(Exercise aim) Repeat what the lines below say, word for word, and skip every image.

----------

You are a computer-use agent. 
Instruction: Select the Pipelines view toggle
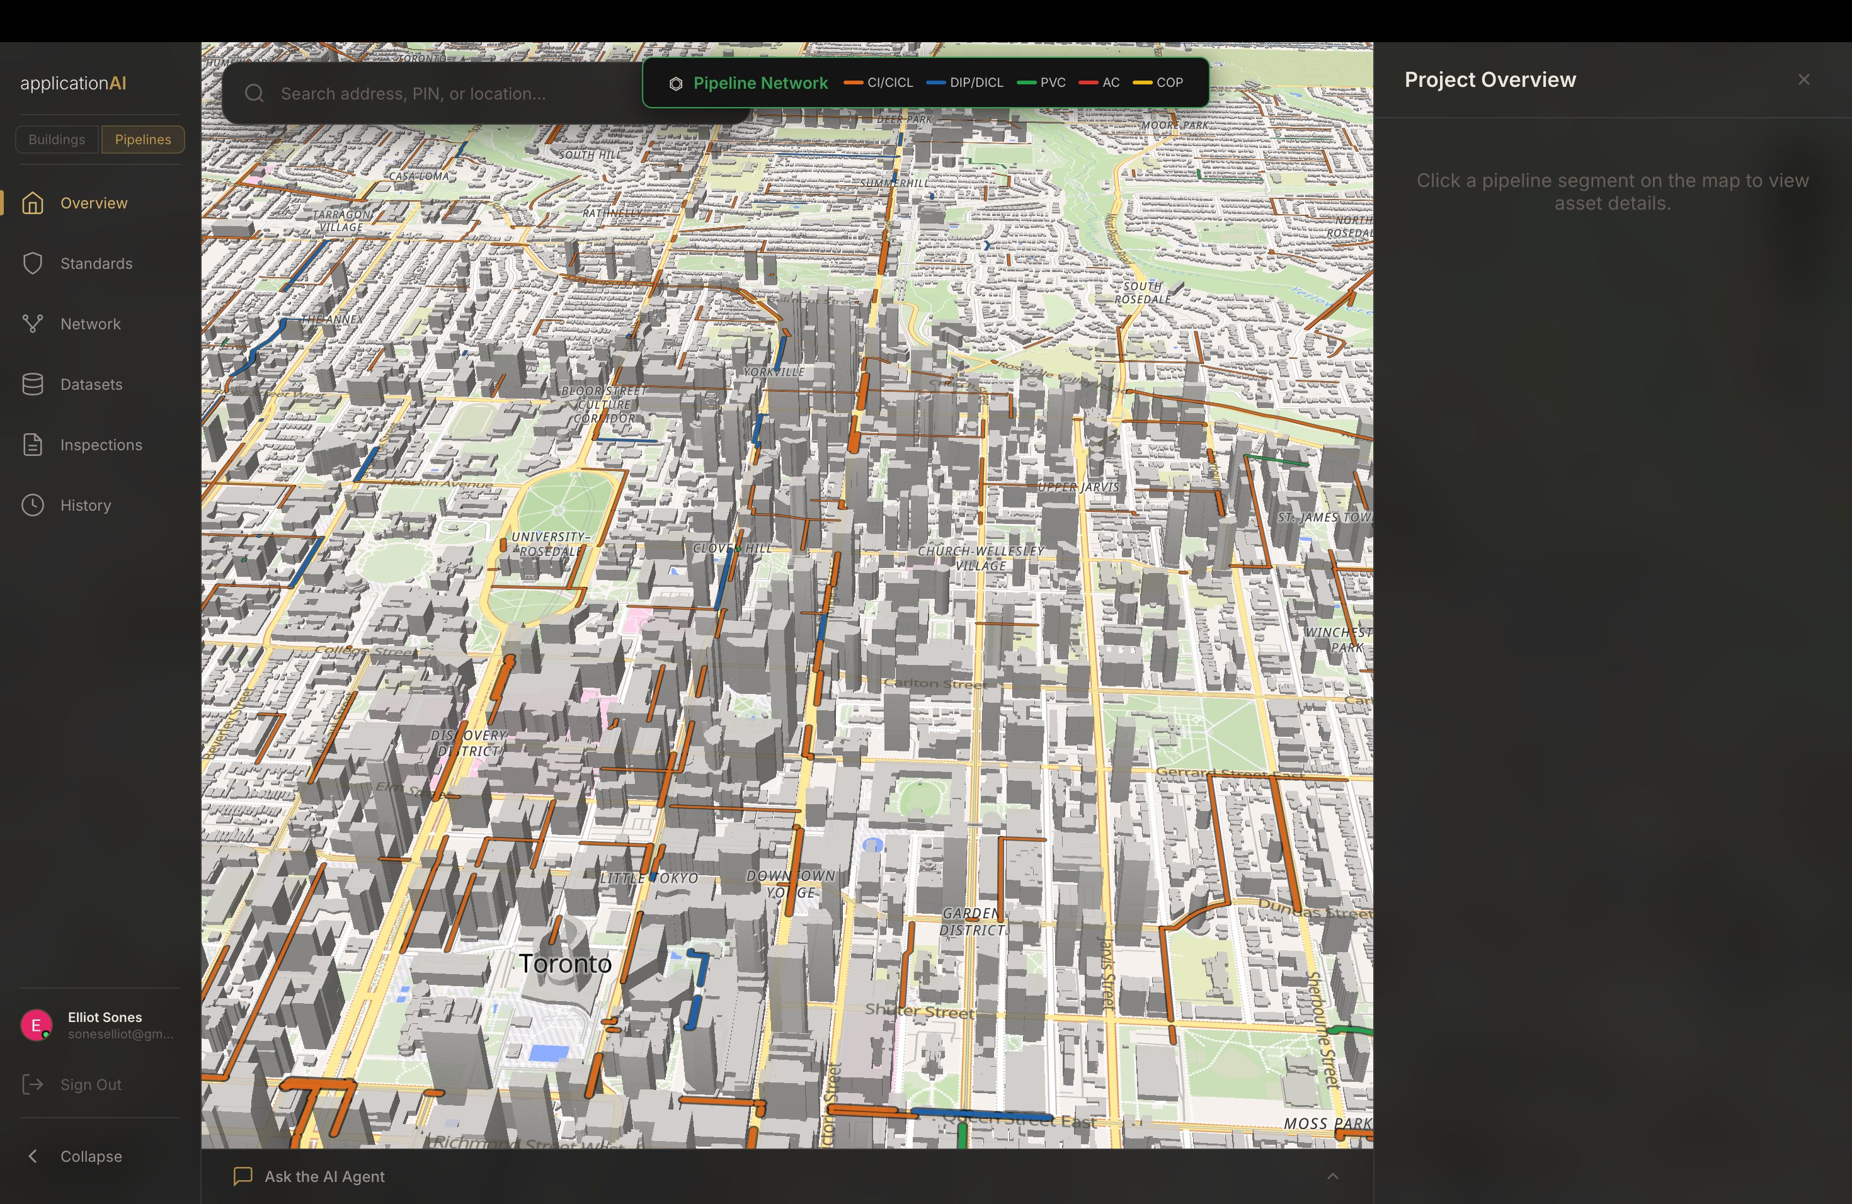point(143,139)
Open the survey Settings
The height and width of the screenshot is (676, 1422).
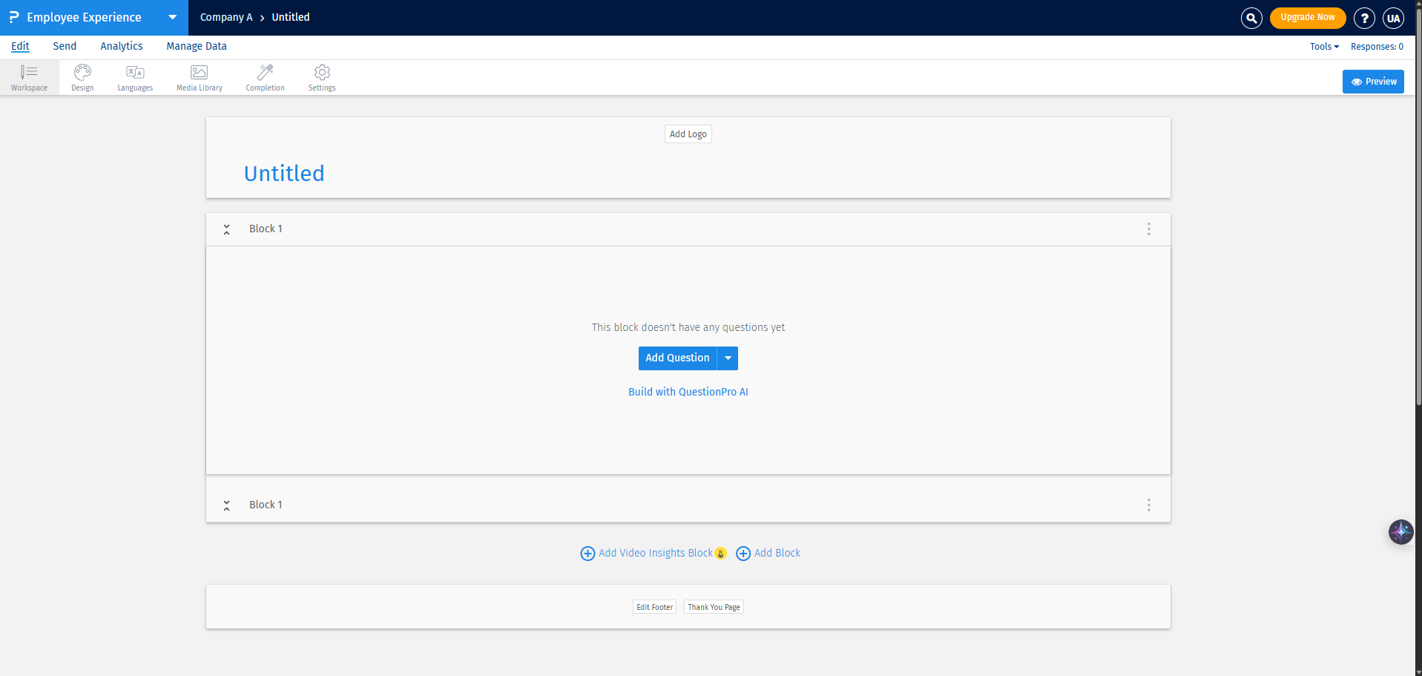[321, 77]
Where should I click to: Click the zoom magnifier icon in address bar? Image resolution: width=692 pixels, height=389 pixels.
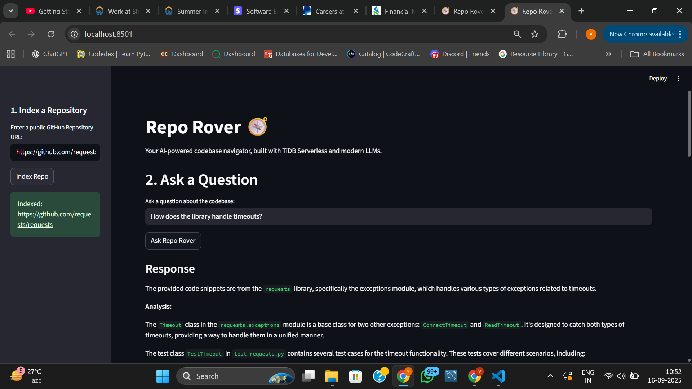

----------

(Your solution)
You are a computer-use agent. 
Instruction: Select the Pipelines view toggle
point(143,139)
Open the survey Settings
The height and width of the screenshot is (676, 1422).
[321, 77]
Where should I click to: Click the zoom magnifier icon in address bar? Image resolution: width=692 pixels, height=389 pixels.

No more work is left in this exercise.